### Supplied records

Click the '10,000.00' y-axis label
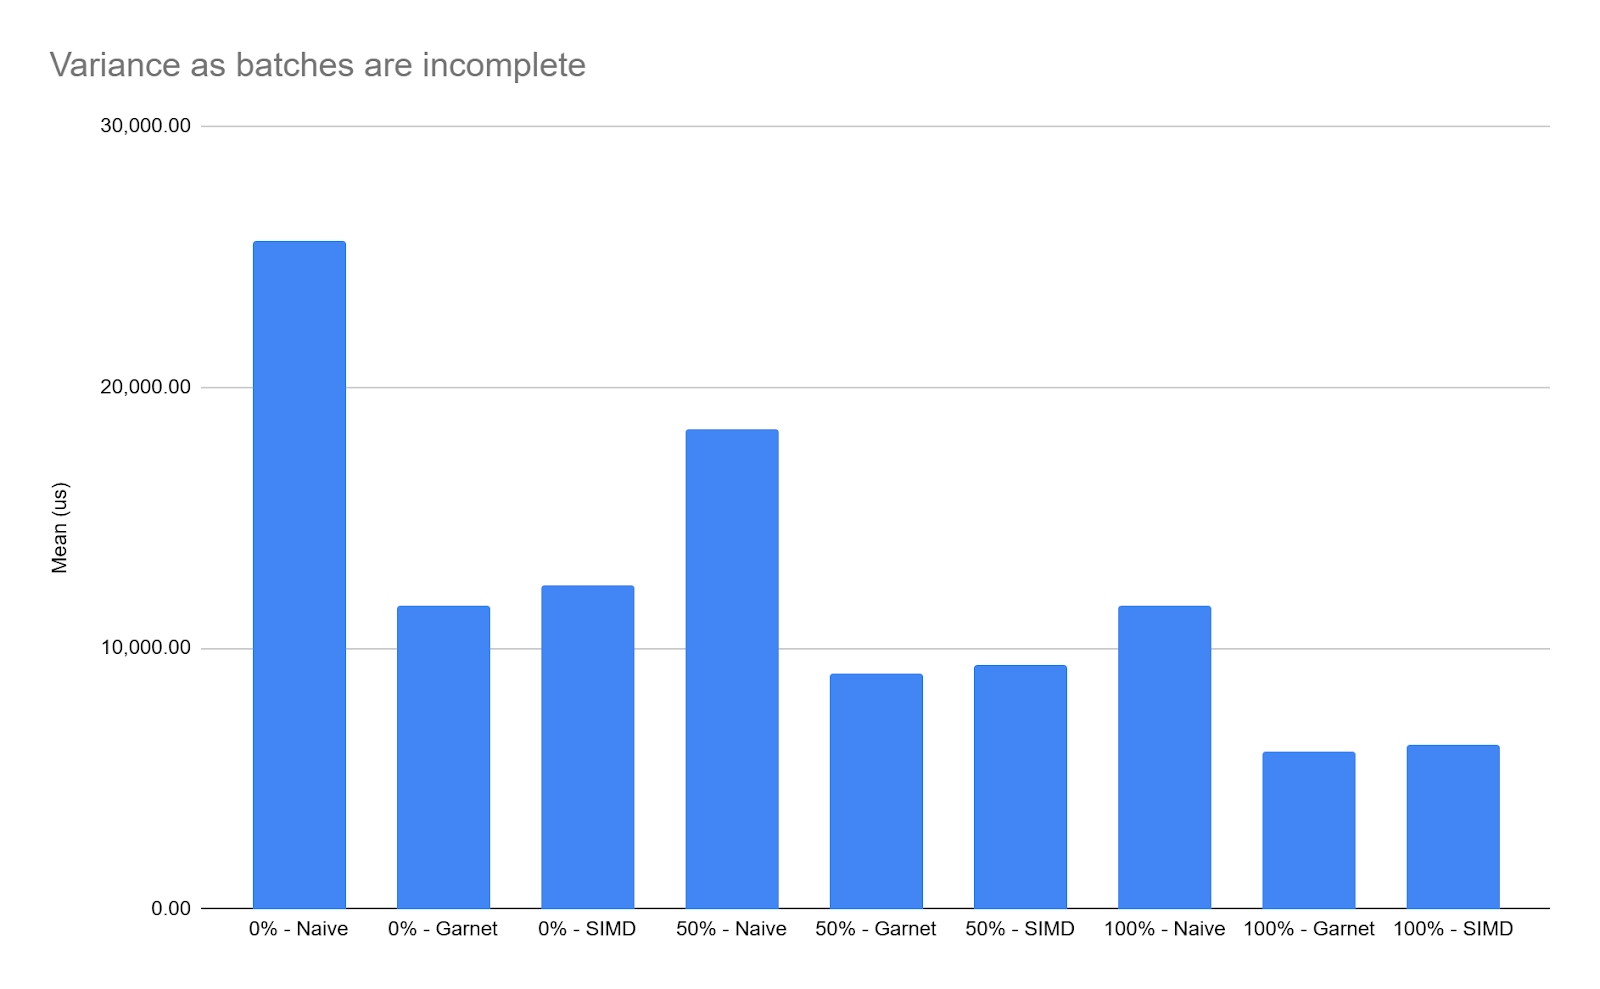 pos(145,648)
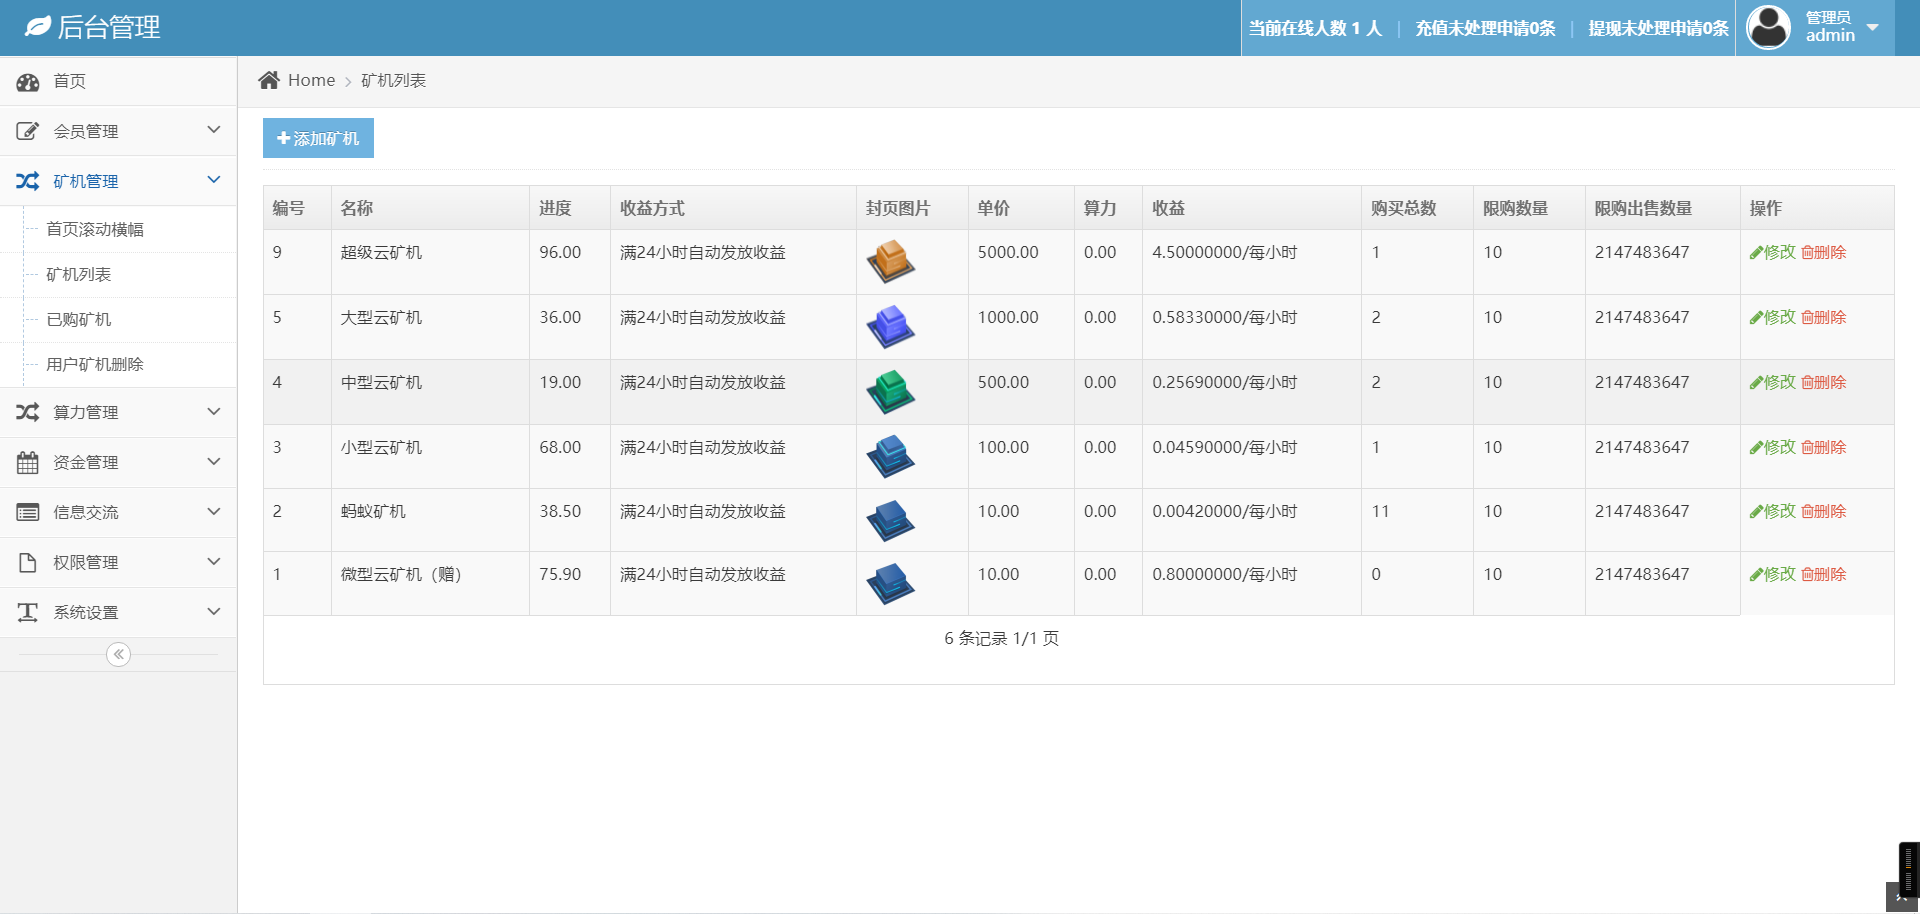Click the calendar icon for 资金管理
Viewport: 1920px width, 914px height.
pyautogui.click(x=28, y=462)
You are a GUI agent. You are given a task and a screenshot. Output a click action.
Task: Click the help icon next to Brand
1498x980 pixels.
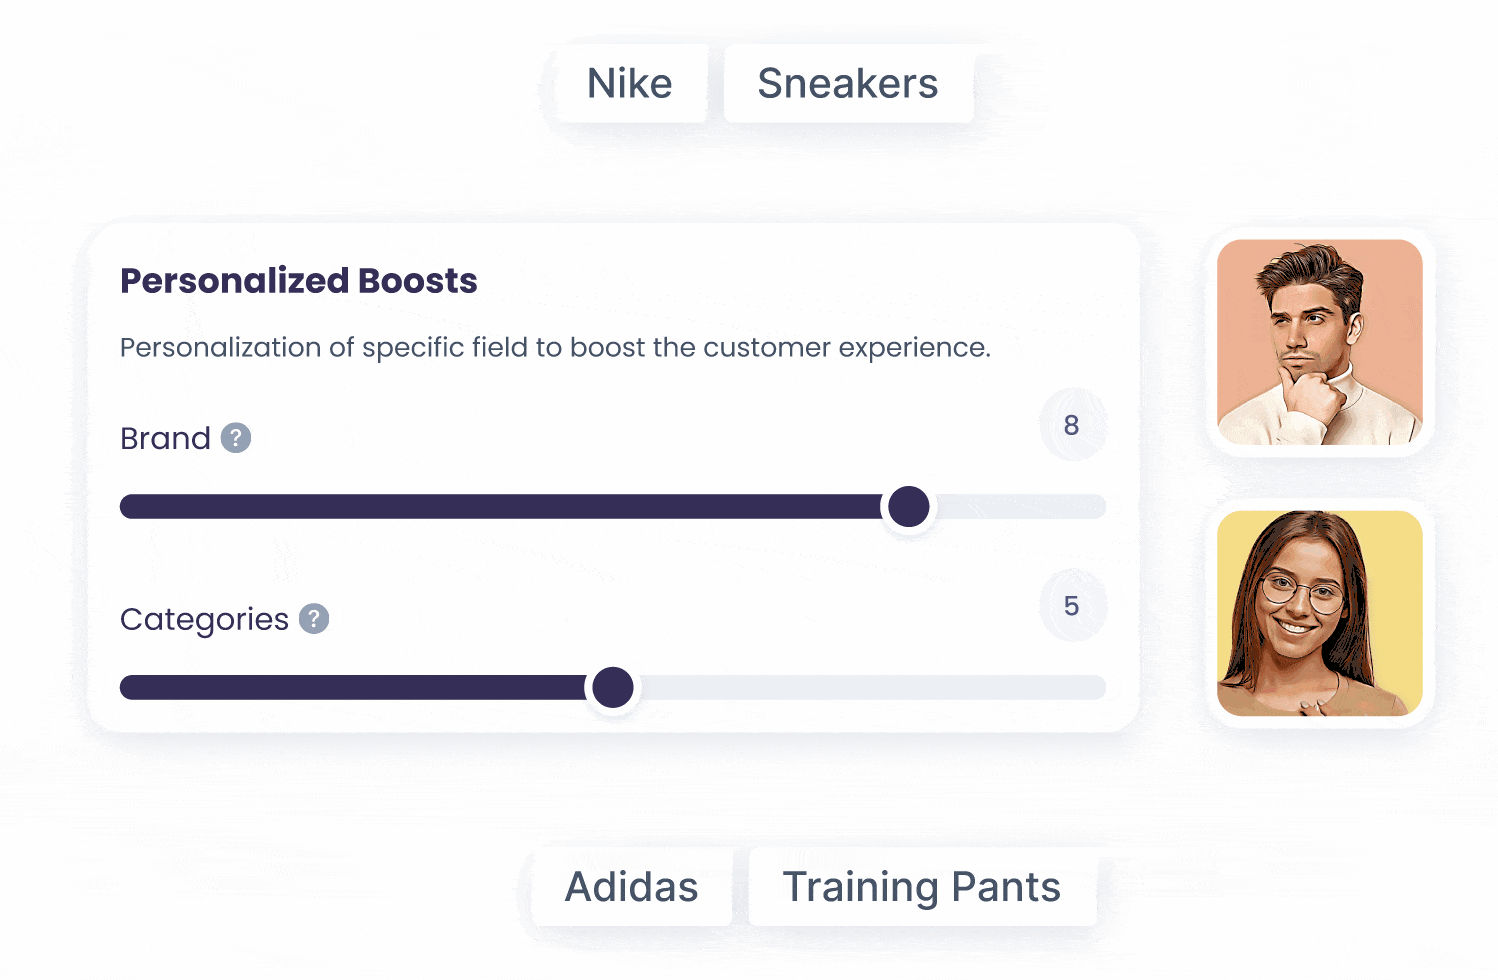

### Problem to solve
Return the records above verbatim, leaving out images.

### Response to this exercise
Click the '10,000.00' y-axis label
 pos(145,648)
Click the calendar icon for 资金管理
Viewport: 1920px width, 914px height.
pyautogui.click(x=28, y=462)
You are a GUI agent. You are given a task and a screenshot. Output a click action.
Task: Click the help icon next to Brand
1498x980 pixels.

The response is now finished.